Haven't killed one but plan on trying again this year, have a baby due in September so I will probably have to try gun season this year


----------



## Goat (Jul 28, 2014)

Yup. On my own. And got it out on my own.


----------



## Spooner (Jul 28, 2014)

*One Bear with my Bow*

I've killed one 250# Boar back in 2008 on a public land WMA bow hunt by myself. The Game Warden helped me out with a few tips. And you can call the DNR office and talk to a biologist and they'll try to help you to. I was specifically hunting bear ,scouted 3 days and got lucky and was successful in only 2 days of hunting them. I saw him the week before and joked with my co-workers that I was going to shoot him and he was going to run down hill to the truck. He did just that but ran about 80 yards to far and into a creek in a mountain laurel thicket. A couple of guys that were scouting for a future deer hunt helped me load him on a deer cart and into the back of the truck in 10 minutes-no dragging. I said I'll never shoot another one because it won't ever be that easy again. I called my taxidermist and he said to bring it to him whole and he would skin it for me.  The bear rug turned out great. I was in a climber about 10' off the ground and shot him at 12 yards, an adrenaline pumper bow hunt for sure. The funny thing was a couple of hunting club buddies were joking with me about trying to kill a bear with my bow instead of hunting with them the next weekend. I called them and they still can't believe it. Now if I can do it , anybody can. So get up early Saturday morning and go find where those white oak acorns are loaded down and you to can have a hunt of a lifetime on public land in North Georgia.


----------



## robert carter (Jul 28, 2014)

Hopefully this will be the year for me. will be my first time after a north ga.
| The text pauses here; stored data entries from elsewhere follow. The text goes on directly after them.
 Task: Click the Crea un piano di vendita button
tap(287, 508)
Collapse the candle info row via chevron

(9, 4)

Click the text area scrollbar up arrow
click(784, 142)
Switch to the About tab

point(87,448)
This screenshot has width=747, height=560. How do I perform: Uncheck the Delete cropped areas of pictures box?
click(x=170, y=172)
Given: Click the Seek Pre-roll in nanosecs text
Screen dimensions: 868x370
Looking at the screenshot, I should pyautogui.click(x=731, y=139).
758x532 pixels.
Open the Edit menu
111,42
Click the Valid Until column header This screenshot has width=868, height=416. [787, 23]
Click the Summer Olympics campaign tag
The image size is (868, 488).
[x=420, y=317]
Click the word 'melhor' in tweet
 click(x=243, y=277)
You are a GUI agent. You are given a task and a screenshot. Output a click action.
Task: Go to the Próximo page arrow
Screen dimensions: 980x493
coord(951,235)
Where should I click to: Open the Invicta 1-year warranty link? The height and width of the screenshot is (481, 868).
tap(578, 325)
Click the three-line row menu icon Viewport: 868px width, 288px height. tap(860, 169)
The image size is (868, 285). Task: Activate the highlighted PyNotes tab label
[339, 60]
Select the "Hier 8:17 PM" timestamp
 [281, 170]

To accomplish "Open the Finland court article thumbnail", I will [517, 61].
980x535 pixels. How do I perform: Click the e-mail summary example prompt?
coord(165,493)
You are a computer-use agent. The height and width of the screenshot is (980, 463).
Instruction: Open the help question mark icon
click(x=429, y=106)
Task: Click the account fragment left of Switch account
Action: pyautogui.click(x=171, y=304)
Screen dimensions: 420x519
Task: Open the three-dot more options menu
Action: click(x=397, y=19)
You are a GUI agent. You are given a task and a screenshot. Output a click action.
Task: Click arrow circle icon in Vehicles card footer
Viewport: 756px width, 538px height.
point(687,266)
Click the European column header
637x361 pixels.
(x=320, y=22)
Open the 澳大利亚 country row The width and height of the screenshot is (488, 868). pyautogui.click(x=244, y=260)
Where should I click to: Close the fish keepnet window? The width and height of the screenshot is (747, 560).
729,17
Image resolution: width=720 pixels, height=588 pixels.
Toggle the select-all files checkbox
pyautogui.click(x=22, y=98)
Bear. as far as size goes big or small, legal is all I`m after.


----------



## D'Riverrat (Jul 31, 2014)

Got my first one last year stalking CNF. Solo 3 miles from the truck. Hardest hunting day of my life. Next time I will be closer to the truck and have some help or I will pass. Good eating thou.


----------



## ospreydog (Jul 31, 2014)

Where's Brent Thomas?


----------



## Ajohnson0587 (Jul 31, 2014)

Killed one on Cohutta 2yrs ago but couldn't find it ( didn't drop any blood and it was a pass through shot) it ran down into a huge gorge and I stumbled upon it 2 days later. Coyotes had got to him and he was spoiled as well. He was probably between 200-225.

It was a unguided hunt


----------



## Killinstuff (Aug 1, 2014)

I love bear hunting and have a killed a number of them. Have to use a guide in Canada but I spot and stalk with a longbow and for the most part the outfitters let me do my own thing. I've hunted over bait 7 or 8 times in Quebec and Ontario but never killed one that way. Being on the ground sneaking up on a big bear is where its at for me. Tree stand shooting deer just don't compare. And bear meat is awesome. I have a roast coming out of the brine and into the smoker in a few hours. Yum.  Be down in north Ga in September trying to sneak up on another.


----------



## 500 S&W (Aug 2, 2014)

I have! Idaho with Table Mountain Outfitters. Great trip and wonderful people.


----------



## Blueridge (Aug 3, 2014)

I have
One in North Ga. One in Quebec this past June .


----------



## ripplerider (Aug 4, 2014)

I,ve killed 2 locally. First was a long solo drag. Ranger 374 helped with the second easy drag (thanks again Howard).


----------



## benosmose (Sep 9, 2014)

A couple but hoping for a big one this year


----------



## Resica (Sep 15, 2014)

Killed one up here in Pa. years back. Haven't carried a gun on a bear hunt since.


----------



## BigD1Br (Sep 15, 2014)

Never killed one, but caught a huge one on trailcam after hogs were no longer showing up on there. Hope to get him this season.


----------



## Coon Dog (Sep 16, 2014)

*Bear*

Killed 4 all with bow 3 on Chattahoochee Wma all 3 of them we're sows old big boy number 4 was shot in Rabun co around lake burton at 407 ibs no scouting help could of shot many more but don't care to I run some up trees and watch them some I video and some run off either way I hope everyone shoots one way to many


----------



## Unicoidawg (Sep 16, 2014)

Coon Dog said:


> Killed 4 all with bow 3 on Chattahoochee Wma all 3 of them we're sows old big boy number 4 was shot in Rabun co around lake burton at 407 ibs no scouting help could of shot many more but don't care to I run some up trees and watch them some I video and some run off either way I hope everyone shoots one way to many



Long time no see CD, hope things are going well.


----------



## Coon Dog (Sep 16, 2014)

*I here ya*

Been around looking just not posting replays hope you and family doing well


----------



## trepej2 (Sep 20, 2014)

Killed my first this past Monday mornin at cohutta wma


----------



## Etoncathunter (Sep 20, 2014)

grats


----------



## mcarge (Nov 23, 2014)

2007 Canada, well worth the trip. Been twice killed two spring bears over 6ft and 300 pounds. I imagine I could bow hunt my whole life in Georgia and never have those shots. I will be back when time and $ affords.


----------



## Hammer Spank (Nov 23, 2014)

mcarge said:


> 2007 Canada, well worth the trip. Been twice killed two spring bears over 6ft and 300 pounds. I imagine I could bow hunt my whole life in Georgia and never have those shots. I will be back when time and $ affords.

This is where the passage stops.